Hedi Fried from the Jewish community in Stockholm addressed the issue of meeting the needs of the children of Holocaust survivors. Elderly survivors shun therapy but can be involved in dialogue support groups with their children which opens communication across the generations.

Ellinor Major from the Psychosocial Centre for Refuges in Oslo presented her findings on a follow-up study of more than 450 Norwegian resistance fighters from World War II. The children of veterans who had been less able to discuss their experiences had more health and mental-health problems, though the majority of concentration-camp survivors coped remarkably well.

A cross-generational presentation by three members of the Gruden family from Zagreb highlighted the particular role and needs of young widows following the loss of their husbands in war. The issue of when and whether to remarry is a poignant and difficult one to negotiate. Nerima Becirevic described the model developed by the Catholic Relief Services in Bosnia to identify and meet the needs of high-risk families in Sarajevo.
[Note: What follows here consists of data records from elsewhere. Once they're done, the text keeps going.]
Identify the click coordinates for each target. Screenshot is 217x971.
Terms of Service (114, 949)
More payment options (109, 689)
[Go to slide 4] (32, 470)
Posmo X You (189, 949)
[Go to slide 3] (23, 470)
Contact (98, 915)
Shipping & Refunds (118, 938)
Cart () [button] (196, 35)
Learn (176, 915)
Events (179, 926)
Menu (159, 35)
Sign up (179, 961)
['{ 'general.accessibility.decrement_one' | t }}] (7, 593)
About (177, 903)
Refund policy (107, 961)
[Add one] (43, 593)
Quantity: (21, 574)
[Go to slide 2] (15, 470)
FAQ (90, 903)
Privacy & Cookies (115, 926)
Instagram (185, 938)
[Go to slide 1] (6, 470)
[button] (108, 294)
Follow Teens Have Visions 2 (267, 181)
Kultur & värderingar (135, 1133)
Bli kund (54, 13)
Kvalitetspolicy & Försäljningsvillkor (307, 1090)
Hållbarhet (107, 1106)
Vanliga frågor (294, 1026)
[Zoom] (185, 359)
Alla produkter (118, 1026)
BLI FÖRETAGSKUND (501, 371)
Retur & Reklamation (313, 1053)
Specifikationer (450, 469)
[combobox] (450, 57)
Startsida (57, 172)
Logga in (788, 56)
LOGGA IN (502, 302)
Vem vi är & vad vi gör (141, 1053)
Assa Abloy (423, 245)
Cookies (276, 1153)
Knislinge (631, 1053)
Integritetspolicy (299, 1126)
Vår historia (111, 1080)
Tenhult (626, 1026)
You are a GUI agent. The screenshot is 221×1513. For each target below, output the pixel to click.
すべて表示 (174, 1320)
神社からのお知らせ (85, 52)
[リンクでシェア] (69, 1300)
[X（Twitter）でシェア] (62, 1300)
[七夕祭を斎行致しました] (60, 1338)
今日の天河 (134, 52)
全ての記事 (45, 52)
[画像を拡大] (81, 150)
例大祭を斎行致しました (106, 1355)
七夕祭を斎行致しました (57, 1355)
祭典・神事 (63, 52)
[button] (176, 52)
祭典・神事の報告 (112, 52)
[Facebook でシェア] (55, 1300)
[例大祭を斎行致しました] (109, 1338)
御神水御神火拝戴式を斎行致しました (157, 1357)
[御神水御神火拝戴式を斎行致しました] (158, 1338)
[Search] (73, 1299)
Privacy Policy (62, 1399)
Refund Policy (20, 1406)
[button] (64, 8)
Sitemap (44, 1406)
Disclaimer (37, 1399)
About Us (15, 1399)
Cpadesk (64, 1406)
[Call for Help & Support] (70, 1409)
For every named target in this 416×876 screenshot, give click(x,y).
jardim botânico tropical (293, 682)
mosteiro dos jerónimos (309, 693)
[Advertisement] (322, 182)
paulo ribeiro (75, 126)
Explicit in most of the discussion was the view that if the traumatic reactions of children and adolescents are not satisfactorily resolved, they will continue to display difficulties in interpersonal and intrapersonal adjustments leading in turn to future conflicts. Children become directly traumatized by seeing horrific war-related events and indirectly by its effects on their families. Returning veterans may deal with their own needs at the expense of those of their families and may even inflict abuse on them. Most of the intervention projects had adopted a model of identifying the families or children at the greatest risk and meeting some of their needs by training local counterparts to deliver support and therapy, often at a high level of sophistication. Closing speaker Ofra Ayalon from Israel raised and commented on the theme of the tension between simply providing services and doing so in a way as to gather data to evaluate them scientifically.

Psychosocial interventions are seen as an integral part of any peace and reconciliation process. Certainly, it was most heartening that under the auspices of the WVF, veterans and mental health professionals from countries so recently involved on opposing sides in armed conflict could come together to try to learn the lessons for a peaceful future.